When he shot into prominence in 2024, Magyar had no party apparatus behind him, but his rise came in the wake of a child abuse pardon scandal which shook Orban’s tight grip on power.
With many Hungarians already dissatisfied with the economy, the scandal became a “tipping point,” when many voters “realized they had enough of Orban’s system,” newspaper Jelen editor-in-chief Zoltan Lakner said.
After tirelessly criss-crossing the country and a prominent social media campaign, Magyar led a previously dormant Tisza to second place behind Fidesz at the 2024 European elections.
A month after the vote, he called supporters to set up loosely connected associations to handle on-the-ground organizing, dubbed “Tisza islands,” a nod to the party sharing its name with the country’s longest river.
About 4,000 “islands” have since been established, including in rural areas which the old opposition parties had effectively abandoned, the party said.
These groups organized local community events, such as charity drives, cookouts and political discussions, before switching to full-time campaigning.
Key to these events’ success was the involvement of small and medium-sized businesses, Lakner said, describing the movement as a “revolution of entrepreneurs.”
“This also affects the islands’ attitude towards politics: They approach it pragmatically instead of ideologically, simply wanting the country to function well,” Lakner added.
Dozens of “islanders” ended up being chosen as party candidates during last year’s primaries. Many of them are locally respected professionals, such as doctors, who are completely new to politics.
“This lends them credibility, given the widespread disillusionment with professional politicians,” Centre for Fair Political Analysis researcher Bulcsu Zsiga said.
However, their political inexperience carries a “danger” which Tisza is “clearly trying to mitigate,” Zsiga said, pointing to the party’s much criticized policy of restricting media access to candidates.
Even so, drawing in local figures has helped to break the “spiral of silence” in some Fidesz-dominated rural communities, where opposition supporters previously felt isolated or reluctant to express their views, Zsiga added.
In the Hungarian countryside, activism often comes at a price, some dearer than others, as campaigners in Jaszfenyszaru can attest.

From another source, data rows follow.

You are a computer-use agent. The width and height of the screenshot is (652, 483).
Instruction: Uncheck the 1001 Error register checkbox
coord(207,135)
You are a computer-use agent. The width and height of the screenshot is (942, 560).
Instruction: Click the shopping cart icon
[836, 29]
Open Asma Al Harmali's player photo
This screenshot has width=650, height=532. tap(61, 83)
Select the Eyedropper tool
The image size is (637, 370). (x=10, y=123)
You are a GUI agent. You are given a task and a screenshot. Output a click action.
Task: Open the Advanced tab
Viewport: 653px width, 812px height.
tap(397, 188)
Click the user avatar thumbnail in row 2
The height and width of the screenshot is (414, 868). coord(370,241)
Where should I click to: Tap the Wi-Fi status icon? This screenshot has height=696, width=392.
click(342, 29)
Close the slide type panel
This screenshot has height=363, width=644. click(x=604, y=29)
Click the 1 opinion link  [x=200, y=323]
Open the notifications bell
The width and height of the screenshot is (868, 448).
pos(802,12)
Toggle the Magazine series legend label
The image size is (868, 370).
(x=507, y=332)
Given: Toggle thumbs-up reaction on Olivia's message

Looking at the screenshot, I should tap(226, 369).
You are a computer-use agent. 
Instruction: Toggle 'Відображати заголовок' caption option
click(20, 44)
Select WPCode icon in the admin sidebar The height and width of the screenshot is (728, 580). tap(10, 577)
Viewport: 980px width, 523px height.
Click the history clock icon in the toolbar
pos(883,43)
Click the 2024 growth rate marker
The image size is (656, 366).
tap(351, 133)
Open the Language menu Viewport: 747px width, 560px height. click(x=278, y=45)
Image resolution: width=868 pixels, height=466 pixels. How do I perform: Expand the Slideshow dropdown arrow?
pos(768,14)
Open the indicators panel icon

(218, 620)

Menczel said that a close relative of the local Fidesz lawmaker stopped frequenting her salon after she posted a picture with Tisza’s candidate on social media.
Others have seen more serious consequences. Retailer Eszter Somfai had her home address shared online, after an internal party database with some 200,000 supporters’ personal details was leaked.
“But we will not let them deter us, we proudly campaign for Tisza,” Menczel said. “I feel people here are increasingly opening up... If everything is conducted fairly, then we will be victorious.”